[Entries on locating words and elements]
============================================================
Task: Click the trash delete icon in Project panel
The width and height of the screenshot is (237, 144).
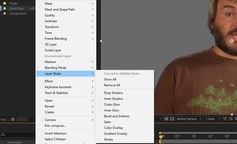Action: point(13,119)
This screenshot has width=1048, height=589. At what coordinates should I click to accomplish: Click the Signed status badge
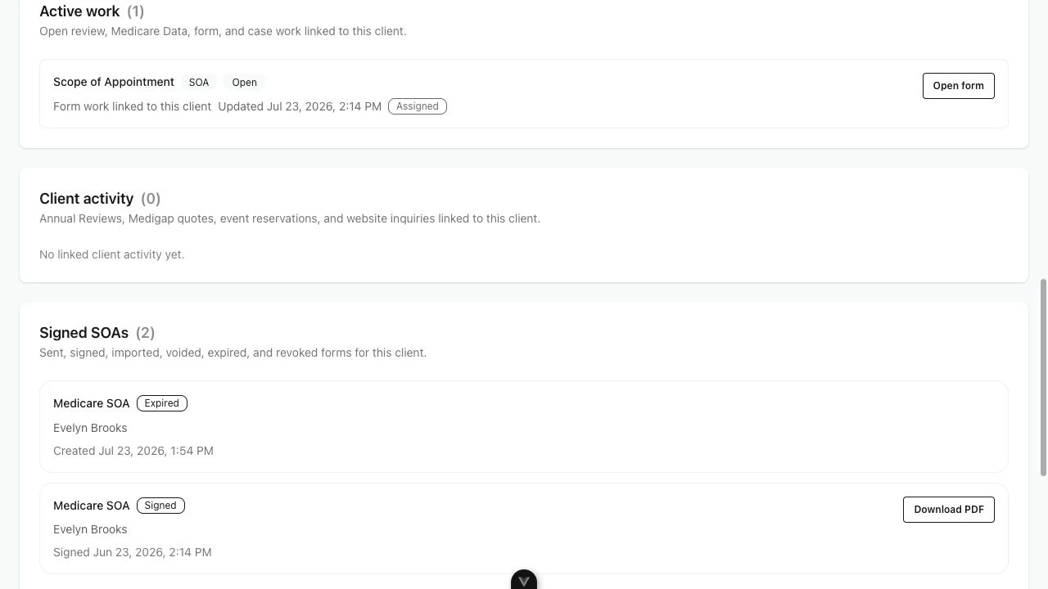tap(160, 506)
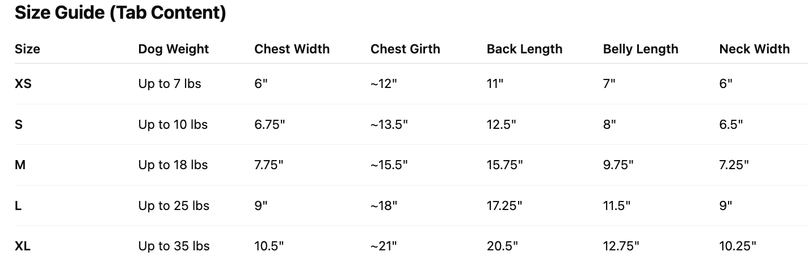This screenshot has height=260, width=808.
Task: Click the Up to 35 lbs cell
Action: [x=174, y=246]
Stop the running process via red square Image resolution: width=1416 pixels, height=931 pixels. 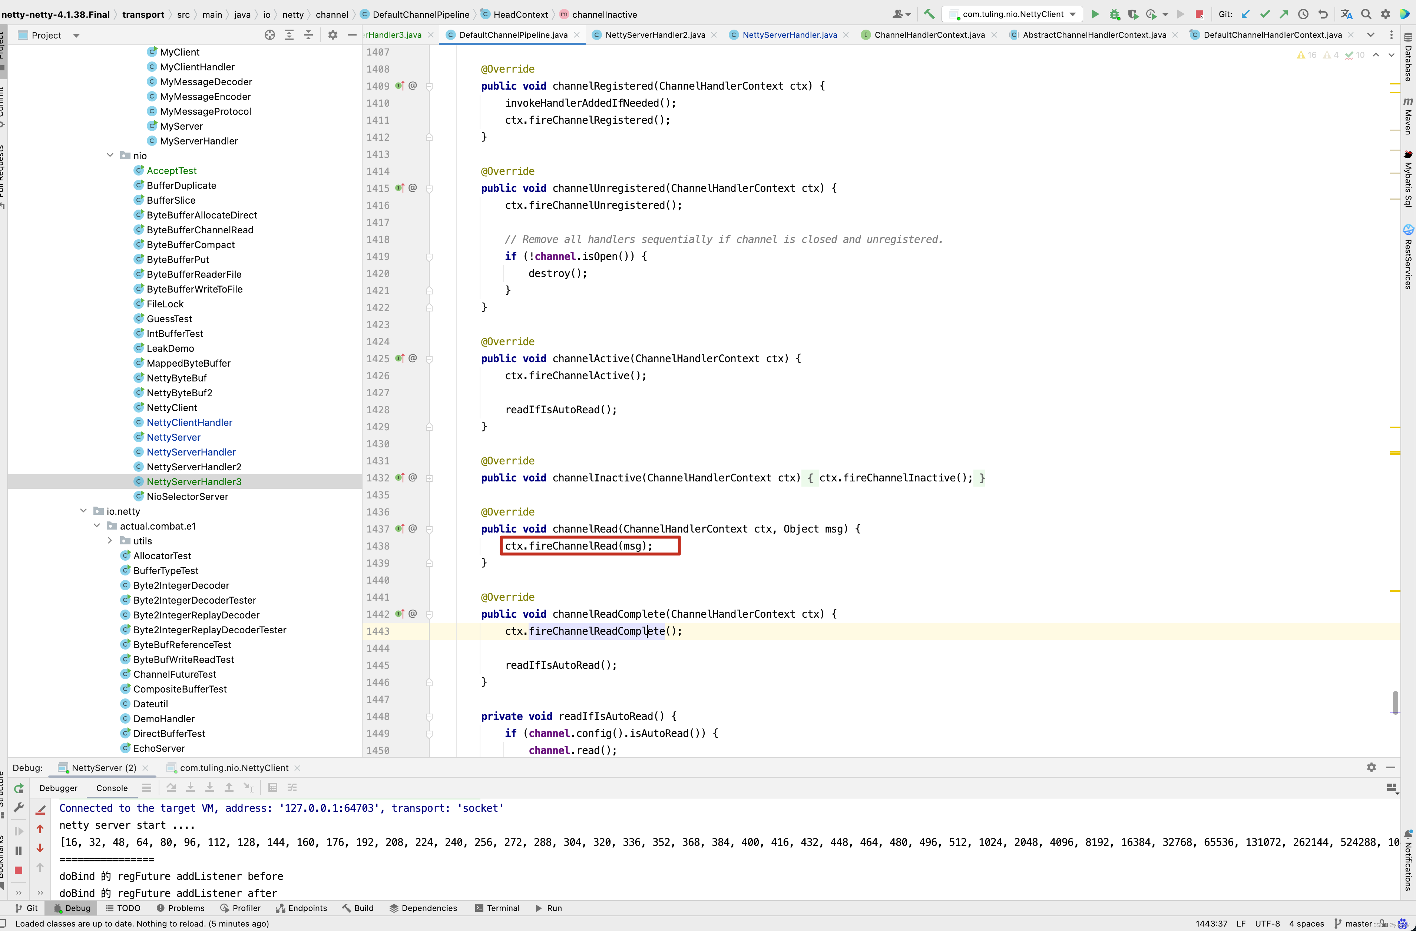(x=1199, y=14)
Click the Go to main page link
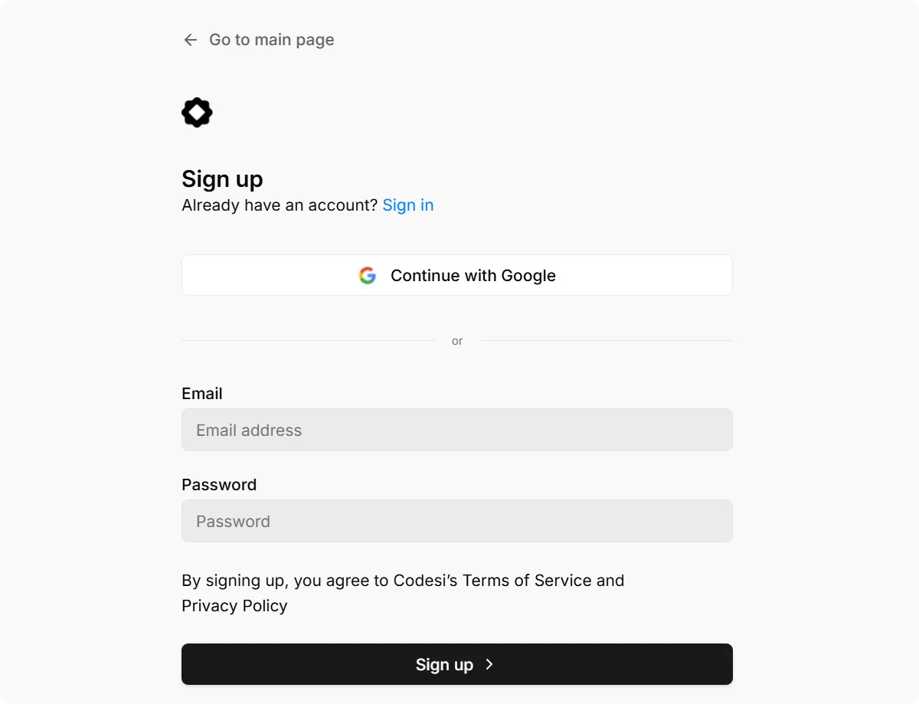The width and height of the screenshot is (919, 704). (x=271, y=39)
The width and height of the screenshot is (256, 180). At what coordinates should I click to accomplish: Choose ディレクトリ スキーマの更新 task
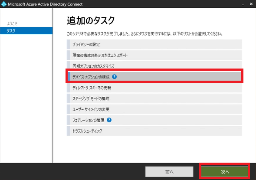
============================================================
Given instruction
Render the records as a JSON list of strings, one string per line, starting with the line containing "Click the Go to main page link" and continuing through the end of the records. Skip blank lines, and leave the pictures out of the answer.

Task response
[
  "Click the Go to main page link",
  "The width and height of the screenshot is (919, 704). (x=271, y=39)",
  "The width and height of the screenshot is (256, 180). At what coordinates should I click to accomplish: Choose ディレクトリ スキーマの更新 task"
]